Start of TEXT PROVIDED
One entry, for example, lists a youth minister at Garland Baptist Church in Texas named Derek Wayne Hutter, who pleaded guilty in 2015 to charges of enticement of a minor and was sentenced to 264 months in federal prison. The Dallas Morning News reported that authorities said he had convinced a 13-year-old girl in his youth group to have sex with him 20 times, at the church and at Mr. Hutter’s home.
Most of the names had already been published elsewhere — including in a major investigation into abuse allegations by The Houston Chronicle and San Antonio Express-News. Some of the names had appeared in publicly available court documents as part of criminal or civil suits.
The publication comes weeks before the convention’s annual meeting in Anaheim, Calif., where leaders and members are expected to discuss other steps to address abuse allegations. The convention will also elect new leadership as it faces divisions over politics, culture and declining membership.
The third-party report contained multiple accounts of victims of sexual abuse and others who said they contacted the convention’s executive committee about alleged offenders and were ignored. At one point, Mr. Boto, the former vice president, referred to the work of activists in an internal email as a “satanic scheme.”
In 2007, a delegate at the denomination’s annual convention presented a motion to create a database of clergy and staff “involved in sexual harassment or abuse.” The next year, an executive committee working group rejected the notion, saying that maintaining such a list publicly would violate the denomination’s decentralized structure.
But the report released Sunday revealed that in 2007, the committee’s own general counsel, James Guenther, proposed a plan for the denomination’s website to link to such a database. “It would fit our polity and present ministries to help churches in this area of child abuse and sexual misconduct,” he wrote, recommending “immediate action.” Mr. Boto took no action, according to the report.
Mr. Boto could not be reached for comment.
The list’s publication also comes just two days after Gene Besen, the executive committee’s interim counsel, told committee members at a meeting that the committee would publish the list “as quickly as we can.”
The original ad hoc list contained about 700 names, with about 400 who were believed to be connected to the denomination. Though the list released Thursday does not represent a complete tally of Southern Baptist offenders, “promptly releasing that list is in our best interest, it’s important, it is of immediate concern to the public and to the survivor community, and we need to do it right away,” he told the committee.
End of TEXT PROVIDED
PARTS OF THE EXERCISE:
1. According to the article, how long a federal prison sentence did Derek Wayne Hutter receive?
2. Print the stretch of the article from "The publication comes" through "and declining membership.".
3. Summarize the article in two sentences.
Start of RECORDS
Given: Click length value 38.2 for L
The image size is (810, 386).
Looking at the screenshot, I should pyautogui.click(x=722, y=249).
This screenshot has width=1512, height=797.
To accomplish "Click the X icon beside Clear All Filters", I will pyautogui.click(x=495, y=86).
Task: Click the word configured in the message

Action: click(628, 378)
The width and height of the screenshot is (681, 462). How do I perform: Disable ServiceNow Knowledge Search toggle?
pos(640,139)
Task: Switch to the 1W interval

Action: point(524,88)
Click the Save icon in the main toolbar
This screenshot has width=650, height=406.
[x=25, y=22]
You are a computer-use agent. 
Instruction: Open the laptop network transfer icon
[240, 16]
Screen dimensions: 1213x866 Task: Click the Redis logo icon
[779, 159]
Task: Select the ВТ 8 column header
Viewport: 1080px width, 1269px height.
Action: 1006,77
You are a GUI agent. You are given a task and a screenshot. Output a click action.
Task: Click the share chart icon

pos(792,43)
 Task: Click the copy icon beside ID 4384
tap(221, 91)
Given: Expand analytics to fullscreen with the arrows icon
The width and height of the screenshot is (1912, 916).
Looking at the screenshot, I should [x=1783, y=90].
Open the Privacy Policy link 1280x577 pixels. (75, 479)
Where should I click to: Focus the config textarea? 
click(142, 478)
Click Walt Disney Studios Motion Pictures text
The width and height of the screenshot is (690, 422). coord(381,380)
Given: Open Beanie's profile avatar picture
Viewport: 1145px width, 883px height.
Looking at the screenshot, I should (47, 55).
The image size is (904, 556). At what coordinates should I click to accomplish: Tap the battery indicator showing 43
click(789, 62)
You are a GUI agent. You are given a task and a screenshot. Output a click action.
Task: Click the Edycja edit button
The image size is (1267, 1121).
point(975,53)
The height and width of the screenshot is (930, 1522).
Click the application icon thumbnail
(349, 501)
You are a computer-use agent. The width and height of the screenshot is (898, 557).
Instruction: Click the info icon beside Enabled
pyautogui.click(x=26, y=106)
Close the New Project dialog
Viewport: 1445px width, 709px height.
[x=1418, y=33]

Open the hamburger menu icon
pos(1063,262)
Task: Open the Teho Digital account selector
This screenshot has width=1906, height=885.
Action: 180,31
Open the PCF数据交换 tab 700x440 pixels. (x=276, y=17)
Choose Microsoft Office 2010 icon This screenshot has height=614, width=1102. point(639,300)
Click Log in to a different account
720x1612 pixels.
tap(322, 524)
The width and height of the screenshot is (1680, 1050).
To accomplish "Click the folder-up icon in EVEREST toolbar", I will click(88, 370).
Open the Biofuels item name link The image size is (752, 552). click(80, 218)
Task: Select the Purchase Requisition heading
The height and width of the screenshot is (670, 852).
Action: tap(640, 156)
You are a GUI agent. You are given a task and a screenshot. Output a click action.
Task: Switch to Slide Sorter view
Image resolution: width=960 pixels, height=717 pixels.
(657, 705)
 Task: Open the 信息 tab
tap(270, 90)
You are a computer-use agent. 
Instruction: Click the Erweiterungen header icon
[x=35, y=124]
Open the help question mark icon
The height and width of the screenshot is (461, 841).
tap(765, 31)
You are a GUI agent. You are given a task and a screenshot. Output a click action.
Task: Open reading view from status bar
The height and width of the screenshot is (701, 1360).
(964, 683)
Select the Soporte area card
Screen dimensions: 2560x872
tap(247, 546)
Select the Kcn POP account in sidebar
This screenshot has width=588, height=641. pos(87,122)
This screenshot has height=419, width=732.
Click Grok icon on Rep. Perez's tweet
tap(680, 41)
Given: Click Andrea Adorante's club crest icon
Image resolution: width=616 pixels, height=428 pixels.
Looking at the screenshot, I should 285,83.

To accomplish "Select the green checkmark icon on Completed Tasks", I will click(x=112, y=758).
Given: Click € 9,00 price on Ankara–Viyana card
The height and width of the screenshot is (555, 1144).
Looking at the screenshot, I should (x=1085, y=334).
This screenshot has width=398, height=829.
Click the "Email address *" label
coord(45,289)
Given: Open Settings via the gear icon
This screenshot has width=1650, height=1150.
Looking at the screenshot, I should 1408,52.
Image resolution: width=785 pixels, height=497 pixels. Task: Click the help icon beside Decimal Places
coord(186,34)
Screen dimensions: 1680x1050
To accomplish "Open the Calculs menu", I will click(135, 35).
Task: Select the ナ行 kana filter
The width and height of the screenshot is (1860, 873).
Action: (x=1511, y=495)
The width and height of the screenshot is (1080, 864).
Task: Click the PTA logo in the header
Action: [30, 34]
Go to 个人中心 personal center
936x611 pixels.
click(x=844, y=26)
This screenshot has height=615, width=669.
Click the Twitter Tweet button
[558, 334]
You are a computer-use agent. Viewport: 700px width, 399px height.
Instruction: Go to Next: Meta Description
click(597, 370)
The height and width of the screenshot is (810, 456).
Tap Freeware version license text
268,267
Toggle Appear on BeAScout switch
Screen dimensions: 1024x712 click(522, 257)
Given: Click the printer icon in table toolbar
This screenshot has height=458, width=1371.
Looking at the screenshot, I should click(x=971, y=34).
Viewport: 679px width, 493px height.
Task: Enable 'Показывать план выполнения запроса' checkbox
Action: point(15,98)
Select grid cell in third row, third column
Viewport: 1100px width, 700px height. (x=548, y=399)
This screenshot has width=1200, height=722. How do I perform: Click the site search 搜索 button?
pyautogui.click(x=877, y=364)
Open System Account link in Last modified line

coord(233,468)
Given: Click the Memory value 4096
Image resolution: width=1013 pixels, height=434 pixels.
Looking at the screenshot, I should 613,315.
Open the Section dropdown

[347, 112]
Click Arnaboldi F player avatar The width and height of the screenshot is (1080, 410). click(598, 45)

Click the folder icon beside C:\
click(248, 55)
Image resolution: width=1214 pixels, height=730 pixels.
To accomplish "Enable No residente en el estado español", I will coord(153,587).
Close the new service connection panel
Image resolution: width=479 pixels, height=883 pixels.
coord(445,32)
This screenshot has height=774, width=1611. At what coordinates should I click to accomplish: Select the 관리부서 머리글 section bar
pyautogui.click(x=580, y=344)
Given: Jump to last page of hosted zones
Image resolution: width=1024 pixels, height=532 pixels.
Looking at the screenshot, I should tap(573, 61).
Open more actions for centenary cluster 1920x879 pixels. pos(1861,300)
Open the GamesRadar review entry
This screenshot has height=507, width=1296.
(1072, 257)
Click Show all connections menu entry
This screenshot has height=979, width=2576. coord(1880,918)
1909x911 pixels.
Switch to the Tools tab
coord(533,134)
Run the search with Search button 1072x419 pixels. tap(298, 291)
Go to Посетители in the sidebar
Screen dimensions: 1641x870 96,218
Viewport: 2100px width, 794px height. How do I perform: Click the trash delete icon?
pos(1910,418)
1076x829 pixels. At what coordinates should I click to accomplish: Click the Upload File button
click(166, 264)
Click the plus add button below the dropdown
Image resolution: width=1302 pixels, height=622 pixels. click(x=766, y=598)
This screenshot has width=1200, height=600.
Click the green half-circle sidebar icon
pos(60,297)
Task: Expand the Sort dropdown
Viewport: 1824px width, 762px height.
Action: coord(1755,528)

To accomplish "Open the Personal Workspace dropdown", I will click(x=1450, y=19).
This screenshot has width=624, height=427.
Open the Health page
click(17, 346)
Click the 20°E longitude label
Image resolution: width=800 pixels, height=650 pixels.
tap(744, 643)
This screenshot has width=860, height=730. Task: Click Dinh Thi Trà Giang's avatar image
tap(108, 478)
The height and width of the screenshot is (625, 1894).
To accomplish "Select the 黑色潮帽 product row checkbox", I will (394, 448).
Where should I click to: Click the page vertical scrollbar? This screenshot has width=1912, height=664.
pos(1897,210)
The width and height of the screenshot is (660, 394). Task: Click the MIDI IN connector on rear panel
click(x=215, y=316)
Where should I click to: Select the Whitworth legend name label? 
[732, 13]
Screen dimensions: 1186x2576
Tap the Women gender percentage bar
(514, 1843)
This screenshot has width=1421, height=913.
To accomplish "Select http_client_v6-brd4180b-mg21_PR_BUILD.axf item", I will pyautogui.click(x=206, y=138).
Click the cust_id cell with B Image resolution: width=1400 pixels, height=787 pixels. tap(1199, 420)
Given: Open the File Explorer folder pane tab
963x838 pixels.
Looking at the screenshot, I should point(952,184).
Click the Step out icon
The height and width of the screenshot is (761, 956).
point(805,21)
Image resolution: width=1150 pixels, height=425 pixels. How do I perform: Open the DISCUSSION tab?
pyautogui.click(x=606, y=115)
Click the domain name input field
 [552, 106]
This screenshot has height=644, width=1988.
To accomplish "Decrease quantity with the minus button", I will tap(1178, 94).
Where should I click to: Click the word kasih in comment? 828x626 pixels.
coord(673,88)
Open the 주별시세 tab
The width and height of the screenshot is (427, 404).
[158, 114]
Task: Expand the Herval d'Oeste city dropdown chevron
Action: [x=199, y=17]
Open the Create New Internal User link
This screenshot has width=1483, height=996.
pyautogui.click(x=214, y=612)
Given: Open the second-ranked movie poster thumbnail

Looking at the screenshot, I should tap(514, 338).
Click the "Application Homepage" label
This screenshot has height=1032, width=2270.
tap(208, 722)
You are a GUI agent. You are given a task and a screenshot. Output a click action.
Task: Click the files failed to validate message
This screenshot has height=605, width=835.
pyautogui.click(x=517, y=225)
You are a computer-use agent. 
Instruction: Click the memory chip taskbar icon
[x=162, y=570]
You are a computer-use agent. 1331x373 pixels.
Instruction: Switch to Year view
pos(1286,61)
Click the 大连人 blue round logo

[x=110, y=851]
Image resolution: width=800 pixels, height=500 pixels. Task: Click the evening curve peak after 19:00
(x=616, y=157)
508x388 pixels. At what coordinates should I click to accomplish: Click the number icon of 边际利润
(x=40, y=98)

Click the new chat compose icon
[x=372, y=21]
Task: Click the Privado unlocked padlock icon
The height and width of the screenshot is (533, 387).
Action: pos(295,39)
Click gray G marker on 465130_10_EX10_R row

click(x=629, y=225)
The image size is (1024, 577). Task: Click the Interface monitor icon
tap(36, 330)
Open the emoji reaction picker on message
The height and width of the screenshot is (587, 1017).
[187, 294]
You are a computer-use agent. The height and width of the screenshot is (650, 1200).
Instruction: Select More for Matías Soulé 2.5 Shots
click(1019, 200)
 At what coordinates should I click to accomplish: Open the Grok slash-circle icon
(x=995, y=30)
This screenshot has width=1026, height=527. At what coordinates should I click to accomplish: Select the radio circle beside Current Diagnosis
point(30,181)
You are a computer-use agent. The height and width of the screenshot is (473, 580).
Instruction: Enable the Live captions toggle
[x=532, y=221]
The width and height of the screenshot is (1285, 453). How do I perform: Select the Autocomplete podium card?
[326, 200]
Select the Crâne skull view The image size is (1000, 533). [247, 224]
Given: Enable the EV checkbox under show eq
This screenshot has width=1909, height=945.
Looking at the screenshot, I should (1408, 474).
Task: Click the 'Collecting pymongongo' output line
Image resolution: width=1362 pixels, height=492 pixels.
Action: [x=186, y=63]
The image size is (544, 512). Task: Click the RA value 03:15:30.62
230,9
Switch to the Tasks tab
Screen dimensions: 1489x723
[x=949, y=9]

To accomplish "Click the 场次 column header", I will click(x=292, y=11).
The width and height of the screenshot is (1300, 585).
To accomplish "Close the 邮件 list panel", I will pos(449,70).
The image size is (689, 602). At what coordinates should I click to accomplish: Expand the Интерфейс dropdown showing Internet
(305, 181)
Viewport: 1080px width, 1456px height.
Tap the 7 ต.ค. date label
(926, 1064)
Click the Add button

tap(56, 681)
End of RECORDS
RESPONSES IN ORDER:
1. 264 months

2.
The publication comes weeks before the convention’s annual meeting in Anaheim, Calif., where leaders and members are expected to discuss other steps to address abuse allegations. The convention will also elect new leadership as it faces divisions over politics, culture and declining membership.

3. The article covers the release of a list of Southern Baptist offenders, most of whose names had already been published elsewhere, weeks before the convention's annual meeting in Anaheim. It also notes that an executive committee working group rejected a 2007 motion to create a database of abusers, although that same year the committee's general counsel had proposed linking to such a database and Mr. Boto took no action.